======== THE DATA
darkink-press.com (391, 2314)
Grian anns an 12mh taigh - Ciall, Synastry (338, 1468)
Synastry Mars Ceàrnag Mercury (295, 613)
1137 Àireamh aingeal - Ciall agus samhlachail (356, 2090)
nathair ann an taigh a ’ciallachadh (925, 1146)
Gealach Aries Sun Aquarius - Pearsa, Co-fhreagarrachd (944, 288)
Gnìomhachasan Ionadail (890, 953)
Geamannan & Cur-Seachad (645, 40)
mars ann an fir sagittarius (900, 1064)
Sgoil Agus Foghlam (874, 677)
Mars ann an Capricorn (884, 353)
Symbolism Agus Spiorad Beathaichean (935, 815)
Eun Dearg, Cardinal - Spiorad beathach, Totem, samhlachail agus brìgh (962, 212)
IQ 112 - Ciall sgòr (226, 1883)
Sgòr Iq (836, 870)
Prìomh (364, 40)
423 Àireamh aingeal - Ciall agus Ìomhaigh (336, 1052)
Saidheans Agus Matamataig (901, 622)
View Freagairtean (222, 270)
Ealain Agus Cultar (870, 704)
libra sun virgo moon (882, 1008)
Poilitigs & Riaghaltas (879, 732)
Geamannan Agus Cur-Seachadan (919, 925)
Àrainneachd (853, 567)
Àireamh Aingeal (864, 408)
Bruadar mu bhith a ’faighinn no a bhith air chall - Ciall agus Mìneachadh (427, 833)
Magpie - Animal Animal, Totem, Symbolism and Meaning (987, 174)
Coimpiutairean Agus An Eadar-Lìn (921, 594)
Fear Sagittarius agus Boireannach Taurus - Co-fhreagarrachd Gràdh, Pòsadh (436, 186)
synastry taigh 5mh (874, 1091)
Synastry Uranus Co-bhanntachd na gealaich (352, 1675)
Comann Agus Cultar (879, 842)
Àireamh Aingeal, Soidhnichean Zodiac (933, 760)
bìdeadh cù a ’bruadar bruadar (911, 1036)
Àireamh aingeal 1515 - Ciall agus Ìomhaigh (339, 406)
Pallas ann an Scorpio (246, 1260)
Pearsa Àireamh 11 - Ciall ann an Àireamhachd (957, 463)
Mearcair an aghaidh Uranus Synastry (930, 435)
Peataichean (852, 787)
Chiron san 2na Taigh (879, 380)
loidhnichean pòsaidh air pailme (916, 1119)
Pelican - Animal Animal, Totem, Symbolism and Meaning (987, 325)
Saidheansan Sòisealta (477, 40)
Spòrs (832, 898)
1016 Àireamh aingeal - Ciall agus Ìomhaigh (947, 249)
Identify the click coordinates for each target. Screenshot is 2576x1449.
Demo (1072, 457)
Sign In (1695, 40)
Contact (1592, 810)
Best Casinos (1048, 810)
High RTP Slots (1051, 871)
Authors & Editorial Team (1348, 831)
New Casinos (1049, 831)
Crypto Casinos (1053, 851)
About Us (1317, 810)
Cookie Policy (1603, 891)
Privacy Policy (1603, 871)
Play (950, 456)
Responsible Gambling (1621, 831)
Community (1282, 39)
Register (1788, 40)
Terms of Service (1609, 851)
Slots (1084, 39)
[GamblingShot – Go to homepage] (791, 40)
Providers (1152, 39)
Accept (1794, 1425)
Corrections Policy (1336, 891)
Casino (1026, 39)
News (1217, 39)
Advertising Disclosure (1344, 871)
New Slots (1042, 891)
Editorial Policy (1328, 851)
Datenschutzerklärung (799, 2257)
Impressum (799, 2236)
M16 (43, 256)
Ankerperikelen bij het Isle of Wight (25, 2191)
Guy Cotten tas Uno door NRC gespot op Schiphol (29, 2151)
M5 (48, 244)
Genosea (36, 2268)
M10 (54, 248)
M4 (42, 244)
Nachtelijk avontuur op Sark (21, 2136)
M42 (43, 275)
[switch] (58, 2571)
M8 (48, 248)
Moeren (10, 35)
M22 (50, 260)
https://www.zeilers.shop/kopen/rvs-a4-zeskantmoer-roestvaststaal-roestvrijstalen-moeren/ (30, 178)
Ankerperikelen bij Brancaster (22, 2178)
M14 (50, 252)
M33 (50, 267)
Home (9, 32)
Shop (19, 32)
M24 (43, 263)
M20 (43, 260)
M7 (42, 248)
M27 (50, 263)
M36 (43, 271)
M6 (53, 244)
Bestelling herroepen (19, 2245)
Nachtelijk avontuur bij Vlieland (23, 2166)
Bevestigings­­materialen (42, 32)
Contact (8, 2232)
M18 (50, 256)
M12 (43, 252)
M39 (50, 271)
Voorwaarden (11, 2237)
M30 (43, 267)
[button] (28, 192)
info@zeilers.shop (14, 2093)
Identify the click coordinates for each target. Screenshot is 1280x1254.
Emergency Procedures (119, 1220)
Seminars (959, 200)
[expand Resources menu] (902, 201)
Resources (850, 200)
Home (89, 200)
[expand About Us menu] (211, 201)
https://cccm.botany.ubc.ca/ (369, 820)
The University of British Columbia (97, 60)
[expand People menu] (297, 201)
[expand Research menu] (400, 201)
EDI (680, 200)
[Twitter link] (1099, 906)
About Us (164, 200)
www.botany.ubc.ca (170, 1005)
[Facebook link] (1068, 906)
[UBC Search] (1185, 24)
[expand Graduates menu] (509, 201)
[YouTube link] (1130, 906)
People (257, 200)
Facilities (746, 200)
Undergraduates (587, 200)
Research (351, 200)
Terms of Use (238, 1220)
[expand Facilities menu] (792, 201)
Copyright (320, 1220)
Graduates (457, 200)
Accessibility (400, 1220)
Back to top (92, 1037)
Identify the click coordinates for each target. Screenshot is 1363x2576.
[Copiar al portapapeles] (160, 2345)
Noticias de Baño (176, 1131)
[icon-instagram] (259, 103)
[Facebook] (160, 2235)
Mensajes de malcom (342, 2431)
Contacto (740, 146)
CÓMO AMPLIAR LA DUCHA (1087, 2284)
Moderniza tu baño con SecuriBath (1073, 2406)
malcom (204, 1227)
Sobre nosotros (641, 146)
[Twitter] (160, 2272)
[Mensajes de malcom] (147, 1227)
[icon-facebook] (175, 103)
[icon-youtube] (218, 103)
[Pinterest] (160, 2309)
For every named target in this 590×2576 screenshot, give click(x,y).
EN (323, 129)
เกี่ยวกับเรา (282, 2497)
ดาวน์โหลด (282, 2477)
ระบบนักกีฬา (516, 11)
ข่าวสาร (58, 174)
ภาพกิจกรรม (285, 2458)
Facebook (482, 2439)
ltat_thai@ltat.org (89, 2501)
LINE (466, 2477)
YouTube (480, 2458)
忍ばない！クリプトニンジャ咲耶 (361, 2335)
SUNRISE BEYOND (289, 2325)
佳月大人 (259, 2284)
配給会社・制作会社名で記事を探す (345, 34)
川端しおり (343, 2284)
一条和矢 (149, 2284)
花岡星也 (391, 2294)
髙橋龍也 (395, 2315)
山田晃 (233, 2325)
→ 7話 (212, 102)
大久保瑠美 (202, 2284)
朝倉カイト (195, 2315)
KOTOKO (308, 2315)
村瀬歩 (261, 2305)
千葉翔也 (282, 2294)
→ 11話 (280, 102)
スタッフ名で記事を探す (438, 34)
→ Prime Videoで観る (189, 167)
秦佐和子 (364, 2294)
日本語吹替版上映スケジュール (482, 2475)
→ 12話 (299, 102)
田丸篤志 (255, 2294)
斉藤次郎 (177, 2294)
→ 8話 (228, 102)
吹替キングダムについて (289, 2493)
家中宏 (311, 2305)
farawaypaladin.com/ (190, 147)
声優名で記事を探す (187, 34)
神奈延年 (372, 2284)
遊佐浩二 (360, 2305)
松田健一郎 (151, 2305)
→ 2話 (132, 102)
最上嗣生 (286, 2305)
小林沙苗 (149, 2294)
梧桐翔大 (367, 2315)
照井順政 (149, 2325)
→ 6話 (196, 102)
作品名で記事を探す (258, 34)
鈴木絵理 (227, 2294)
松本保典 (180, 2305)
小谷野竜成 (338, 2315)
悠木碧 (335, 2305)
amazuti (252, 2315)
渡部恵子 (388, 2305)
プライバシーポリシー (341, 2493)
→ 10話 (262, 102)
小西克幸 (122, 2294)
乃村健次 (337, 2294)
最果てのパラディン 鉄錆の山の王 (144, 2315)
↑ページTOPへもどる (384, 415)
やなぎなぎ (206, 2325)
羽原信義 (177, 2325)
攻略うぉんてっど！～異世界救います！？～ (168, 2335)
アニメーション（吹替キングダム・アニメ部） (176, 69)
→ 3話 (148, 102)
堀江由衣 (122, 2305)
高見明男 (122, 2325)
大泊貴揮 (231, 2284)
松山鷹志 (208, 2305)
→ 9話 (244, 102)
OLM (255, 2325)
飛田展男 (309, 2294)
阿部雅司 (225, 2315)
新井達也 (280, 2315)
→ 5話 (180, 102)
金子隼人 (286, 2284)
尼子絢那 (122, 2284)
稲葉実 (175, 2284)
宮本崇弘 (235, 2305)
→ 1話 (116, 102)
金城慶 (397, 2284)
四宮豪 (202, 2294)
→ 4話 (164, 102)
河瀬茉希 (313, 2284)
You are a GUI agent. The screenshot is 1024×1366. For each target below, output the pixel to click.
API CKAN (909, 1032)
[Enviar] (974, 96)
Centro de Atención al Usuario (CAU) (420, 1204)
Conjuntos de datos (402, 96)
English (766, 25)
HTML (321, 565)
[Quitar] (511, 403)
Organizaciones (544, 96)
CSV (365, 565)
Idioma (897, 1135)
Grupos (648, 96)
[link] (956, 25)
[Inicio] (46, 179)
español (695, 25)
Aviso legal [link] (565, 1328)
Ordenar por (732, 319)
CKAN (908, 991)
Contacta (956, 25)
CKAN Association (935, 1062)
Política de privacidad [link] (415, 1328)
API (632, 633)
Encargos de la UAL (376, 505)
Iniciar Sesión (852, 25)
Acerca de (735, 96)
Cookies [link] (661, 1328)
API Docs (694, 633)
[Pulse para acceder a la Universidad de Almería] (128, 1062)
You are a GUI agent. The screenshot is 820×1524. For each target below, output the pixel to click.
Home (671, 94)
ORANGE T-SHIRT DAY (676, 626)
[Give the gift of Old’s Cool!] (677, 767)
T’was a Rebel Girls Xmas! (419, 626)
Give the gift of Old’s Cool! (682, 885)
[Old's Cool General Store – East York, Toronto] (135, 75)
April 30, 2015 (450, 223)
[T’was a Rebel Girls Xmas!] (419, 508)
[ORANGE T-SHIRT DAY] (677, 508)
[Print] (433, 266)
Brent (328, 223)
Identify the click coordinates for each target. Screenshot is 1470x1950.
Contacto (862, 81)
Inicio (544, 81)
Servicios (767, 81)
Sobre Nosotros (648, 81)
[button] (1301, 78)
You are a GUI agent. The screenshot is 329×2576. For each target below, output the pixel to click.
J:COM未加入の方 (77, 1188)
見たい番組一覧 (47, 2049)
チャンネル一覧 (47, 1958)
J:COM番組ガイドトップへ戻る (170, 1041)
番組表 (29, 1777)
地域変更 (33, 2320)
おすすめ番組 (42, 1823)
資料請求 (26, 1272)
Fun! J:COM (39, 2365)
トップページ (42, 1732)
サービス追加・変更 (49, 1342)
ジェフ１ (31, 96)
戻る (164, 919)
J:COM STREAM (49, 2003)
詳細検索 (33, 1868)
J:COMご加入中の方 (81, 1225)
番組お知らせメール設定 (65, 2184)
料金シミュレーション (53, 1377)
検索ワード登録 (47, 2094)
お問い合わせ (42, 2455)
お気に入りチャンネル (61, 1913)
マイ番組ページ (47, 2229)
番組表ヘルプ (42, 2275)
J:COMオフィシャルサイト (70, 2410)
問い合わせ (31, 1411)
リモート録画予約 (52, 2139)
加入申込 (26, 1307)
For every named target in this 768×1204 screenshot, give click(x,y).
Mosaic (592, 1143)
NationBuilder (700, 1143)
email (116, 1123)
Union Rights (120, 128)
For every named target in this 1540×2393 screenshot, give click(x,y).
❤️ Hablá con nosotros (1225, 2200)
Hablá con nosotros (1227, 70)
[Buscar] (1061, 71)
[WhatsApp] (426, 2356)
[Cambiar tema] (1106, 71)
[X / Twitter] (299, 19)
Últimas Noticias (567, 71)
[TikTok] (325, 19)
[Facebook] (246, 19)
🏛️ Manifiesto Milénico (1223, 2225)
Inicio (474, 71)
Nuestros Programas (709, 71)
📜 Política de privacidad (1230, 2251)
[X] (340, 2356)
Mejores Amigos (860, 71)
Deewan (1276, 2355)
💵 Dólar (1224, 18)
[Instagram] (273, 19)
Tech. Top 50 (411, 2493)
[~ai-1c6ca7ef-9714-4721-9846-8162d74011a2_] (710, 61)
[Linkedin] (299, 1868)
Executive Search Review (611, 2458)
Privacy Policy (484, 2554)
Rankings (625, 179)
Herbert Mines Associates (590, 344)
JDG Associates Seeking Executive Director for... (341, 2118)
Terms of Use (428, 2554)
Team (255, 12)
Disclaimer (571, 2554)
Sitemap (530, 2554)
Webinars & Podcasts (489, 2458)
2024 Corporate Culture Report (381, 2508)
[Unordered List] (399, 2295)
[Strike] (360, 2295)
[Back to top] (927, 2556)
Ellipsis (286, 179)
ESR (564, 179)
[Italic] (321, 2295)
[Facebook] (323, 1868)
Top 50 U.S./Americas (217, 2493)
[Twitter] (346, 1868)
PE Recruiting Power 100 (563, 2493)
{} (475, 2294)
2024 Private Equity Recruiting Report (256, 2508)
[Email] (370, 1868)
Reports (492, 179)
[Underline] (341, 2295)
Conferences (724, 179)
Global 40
================
▶ **PROBLEM**
From the entries above, give again exactly the lines running from the line with "[TikTok] (325, 19)" to the line with "Executive Search Review (611, 2458)"; include both of those lines.

▶ **SOLUTION FOR THIS PROBLEM**
[TikTok] (325, 19)
[Facebook] (246, 19)
🏛️ Manifiesto Milénico (1223, 2225)
Inicio (474, 71)
Nuestros Programas (709, 71)
📜 Política de privacidad (1230, 2251)
[X] (340, 2356)
Mejores Amigos (860, 71)
Deewan (1276, 2355)
💵 Dólar (1224, 18)
[Instagram] (273, 19)
Tech. Top 50 (411, 2493)
[~ai-1c6ca7ef-9714-4721-9846-8162d74011a2_] (710, 61)
[Linkedin] (299, 1868)
Executive Search Review (611, 2458)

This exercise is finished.